Hopkins moved to Australia in 1963. As the Federal Director of Music for the Australian Broadcasting Commission (ABC), Hopkins began a number of innovations within the ABC's Concert Music Division, such as starting an Australian Promenade (Proms) series in Sydney in 1965[3]: 230 and broadcasting international avant-garde classical music.[3]: 230 As a part of the Proms concerts, Hopkins programmed a variety of music, from the Renaissance, performed by the Sydney group the Renaissance Players,[4]: 27 the then rarely performed music of Hector Berlioz, Gustav Mahler and Sir Edward Elgar,[4]: 30 avant-garde music from overseas[3]: 258 and Australia.[5] The Australian composers who wrote music for the concerts included Peter Sculthorpe, Nigel Butterley and Richard Meale.[4]: 32 Hopkins resigned from the Director's post in 1973[3]: 262 due to a number of factors, including tensions with staff within the ABC Concert Music Division.[4]: 40 [3]: 283 In 1974 he became the inaugural dean of the School of Music at the newly formed Victorian College of the Arts (VCA) (now the University of Melbourne Faculty of VCA and MCM).

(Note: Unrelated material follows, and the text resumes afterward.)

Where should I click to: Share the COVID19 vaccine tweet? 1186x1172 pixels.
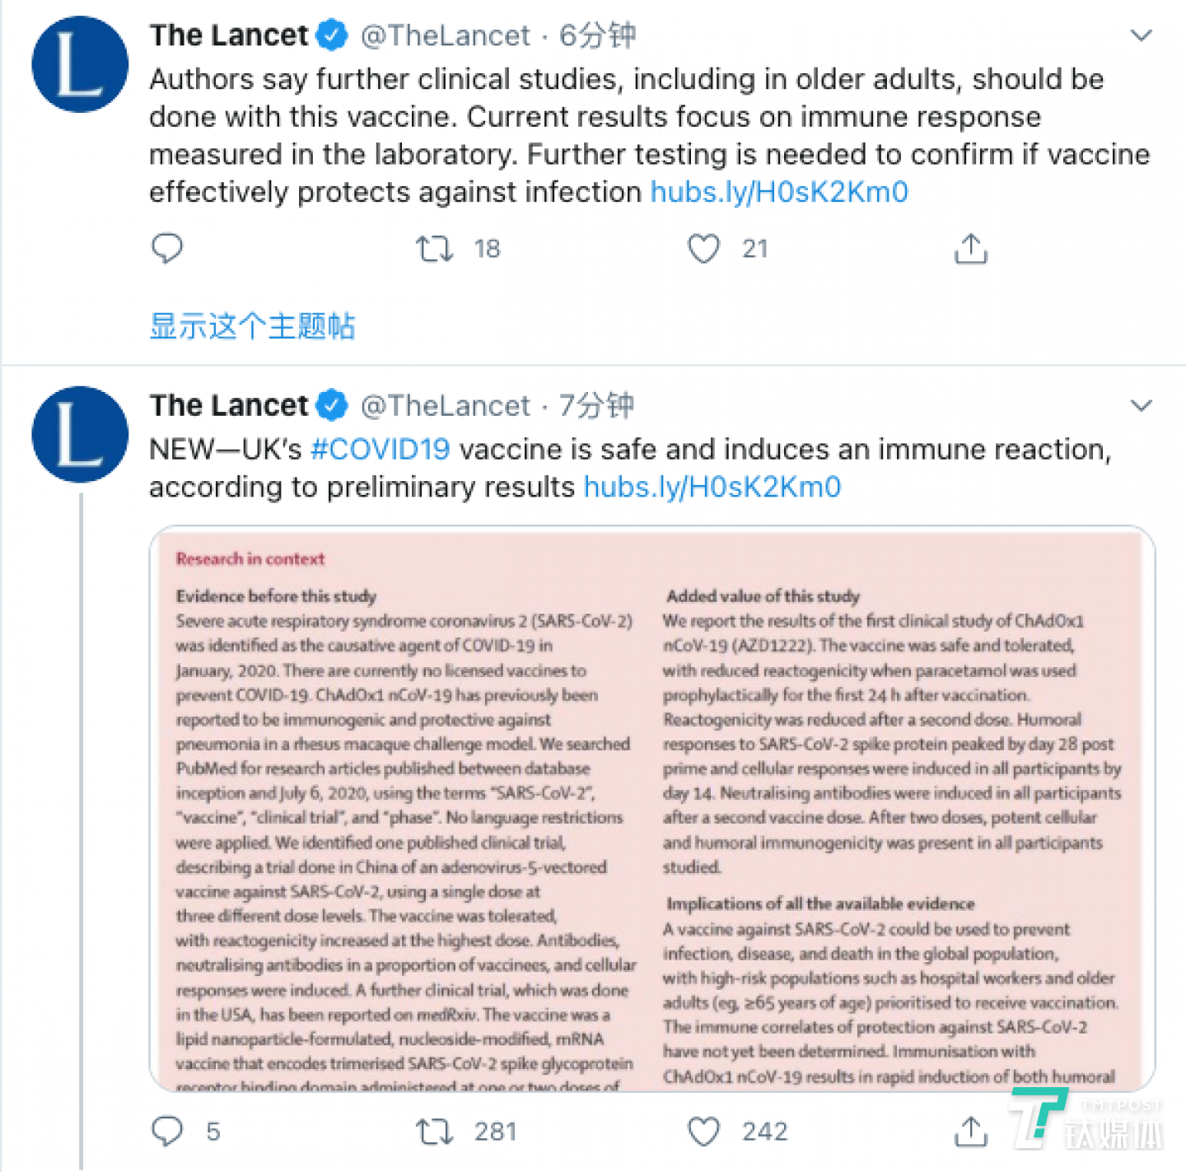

In 1974, Hopkins led the world premiere of Peter Sculthorpe's opera/music theatre work Rites of Passage. He was director of the Sydney Conservatorium of Music from 1986 to 1991. He conducted the Auckland Philharmonia Orchestra in 1987 in one of New Zealand's first Orchestral Composers' Reading Workshops. He was a professor of conducting at the University of Melbourne, Faculty of VCA and MCM, along with guest conducting with community and youth orchestras until the time of his death.
Hopkins died on 30 September 2013, aged 86.[6][7][8]
Hopkins was named an Officer of the Order of the British Empire (OBE) in the Queen's Birthday Honours of 1970.[1] He was appointed a Member of the Order of Australia (AM) in the Queen's Birthday Honours of 2013 "for significant service to the performing arts, particularly as a conductor, to music education, and to the community".[9]